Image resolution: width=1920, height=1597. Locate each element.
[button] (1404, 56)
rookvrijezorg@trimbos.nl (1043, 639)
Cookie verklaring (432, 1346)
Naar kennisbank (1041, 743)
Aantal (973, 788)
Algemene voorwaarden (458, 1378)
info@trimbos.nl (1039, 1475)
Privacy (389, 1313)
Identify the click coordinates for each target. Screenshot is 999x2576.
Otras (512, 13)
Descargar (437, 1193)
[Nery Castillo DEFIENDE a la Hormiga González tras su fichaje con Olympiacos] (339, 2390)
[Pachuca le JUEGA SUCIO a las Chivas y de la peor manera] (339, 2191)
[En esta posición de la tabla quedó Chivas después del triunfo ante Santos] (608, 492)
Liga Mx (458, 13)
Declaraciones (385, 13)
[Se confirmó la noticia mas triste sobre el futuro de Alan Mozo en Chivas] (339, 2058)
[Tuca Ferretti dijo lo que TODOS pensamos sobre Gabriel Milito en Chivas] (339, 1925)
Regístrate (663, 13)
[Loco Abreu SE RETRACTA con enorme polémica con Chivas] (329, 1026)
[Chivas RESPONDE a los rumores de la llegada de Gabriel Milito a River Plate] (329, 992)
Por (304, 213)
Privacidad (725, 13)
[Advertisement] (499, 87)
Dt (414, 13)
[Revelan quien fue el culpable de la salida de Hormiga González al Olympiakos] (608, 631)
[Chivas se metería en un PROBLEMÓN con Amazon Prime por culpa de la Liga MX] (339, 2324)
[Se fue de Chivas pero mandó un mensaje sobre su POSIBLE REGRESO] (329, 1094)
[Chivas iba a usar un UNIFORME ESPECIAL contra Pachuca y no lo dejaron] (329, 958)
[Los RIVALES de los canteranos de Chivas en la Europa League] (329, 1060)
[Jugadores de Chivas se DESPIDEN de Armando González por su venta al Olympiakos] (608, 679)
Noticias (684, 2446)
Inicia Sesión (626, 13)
★ ★ ★ ★ ★ ★ ★
• [WHAT THE EXERCISE ASKS]: Retype every line of the listing, word for word, from its opening line to the line that holds "[Se confirmó la", and include that last line too.

• [ANSWER AREA]:
Image resolution: width=1920, height=1597. Locate each element.
[button] (1404, 56)
rookvrijezorg@trimbos.nl (1043, 639)
Cookie verklaring (432, 1346)
Naar kennisbank (1041, 743)
Aantal (973, 788)
Algemene voorwaarden (458, 1378)
info@trimbos.nl (1039, 1475)
Privacy (389, 1313)
Identify the click coordinates for each target. Screenshot is 999x2576.
Otras (512, 13)
Descargar (437, 1193)
[Nery Castillo DEFIENDE a la Hormiga González tras su fichaje con Olympiacos] (339, 2390)
[Pachuca le JUEGA SUCIO a las Chivas y de la peor manera] (339, 2191)
[En esta posición de la tabla quedó Chivas después del triunfo ante Santos] (608, 492)
Liga Mx (458, 13)
Declaraciones (385, 13)
[Se confirmó la noticia mas triste sobre el futuro de Alan Mozo en Chivas] (339, 2058)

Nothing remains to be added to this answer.